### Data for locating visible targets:

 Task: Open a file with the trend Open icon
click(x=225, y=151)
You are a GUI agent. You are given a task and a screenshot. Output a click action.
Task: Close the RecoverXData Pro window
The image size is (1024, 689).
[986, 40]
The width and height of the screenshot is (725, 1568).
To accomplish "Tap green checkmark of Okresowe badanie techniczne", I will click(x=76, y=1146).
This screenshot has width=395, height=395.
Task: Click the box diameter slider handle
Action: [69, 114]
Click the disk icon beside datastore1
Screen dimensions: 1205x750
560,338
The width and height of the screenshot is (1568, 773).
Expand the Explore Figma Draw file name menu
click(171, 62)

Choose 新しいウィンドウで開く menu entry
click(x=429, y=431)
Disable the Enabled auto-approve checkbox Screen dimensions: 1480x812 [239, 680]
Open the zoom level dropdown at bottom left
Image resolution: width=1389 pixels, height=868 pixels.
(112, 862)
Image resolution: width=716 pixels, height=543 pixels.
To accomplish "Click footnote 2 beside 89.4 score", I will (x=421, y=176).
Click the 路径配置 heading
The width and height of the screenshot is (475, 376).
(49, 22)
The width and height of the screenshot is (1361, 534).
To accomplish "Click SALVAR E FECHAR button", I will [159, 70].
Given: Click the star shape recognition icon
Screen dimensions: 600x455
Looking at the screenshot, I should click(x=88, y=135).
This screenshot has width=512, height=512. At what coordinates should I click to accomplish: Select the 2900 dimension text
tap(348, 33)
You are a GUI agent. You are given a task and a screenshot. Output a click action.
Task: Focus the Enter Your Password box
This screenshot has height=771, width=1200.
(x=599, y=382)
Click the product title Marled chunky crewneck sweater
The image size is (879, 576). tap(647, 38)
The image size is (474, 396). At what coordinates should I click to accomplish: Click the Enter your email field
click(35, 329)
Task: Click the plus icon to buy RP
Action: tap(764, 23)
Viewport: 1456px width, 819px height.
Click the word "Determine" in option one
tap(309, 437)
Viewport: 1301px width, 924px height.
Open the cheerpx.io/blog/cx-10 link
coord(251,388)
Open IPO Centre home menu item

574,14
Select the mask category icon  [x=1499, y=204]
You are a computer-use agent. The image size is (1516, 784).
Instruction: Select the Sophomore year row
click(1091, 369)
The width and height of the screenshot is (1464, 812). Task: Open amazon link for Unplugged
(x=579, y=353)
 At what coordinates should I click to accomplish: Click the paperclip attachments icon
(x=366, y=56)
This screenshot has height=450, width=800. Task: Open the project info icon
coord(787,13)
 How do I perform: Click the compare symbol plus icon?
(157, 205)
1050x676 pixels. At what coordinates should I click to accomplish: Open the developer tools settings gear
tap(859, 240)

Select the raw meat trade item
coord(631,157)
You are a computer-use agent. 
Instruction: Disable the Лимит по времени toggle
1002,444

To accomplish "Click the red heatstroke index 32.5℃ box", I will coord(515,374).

### EXERCISE INSTRUCTIONS:
From the material above, pull out every line that contains the string "icon", matching case exactly.

### TASK OUTPUT:
 Task: Open a file with the trend Open icon
Click the disk icon beside datastore1
Given: Click the star shape recognition icon
Task: Click the plus icon to buy RP
Select the mask category icon  [x=1499, y=204]
 At what coordinates should I click to accomplish: Click the paperclip attachments icon
This screenshot has height=450, width=800. Task: Open the project info icon
 How do I perform: Click the compare symbol plus icon?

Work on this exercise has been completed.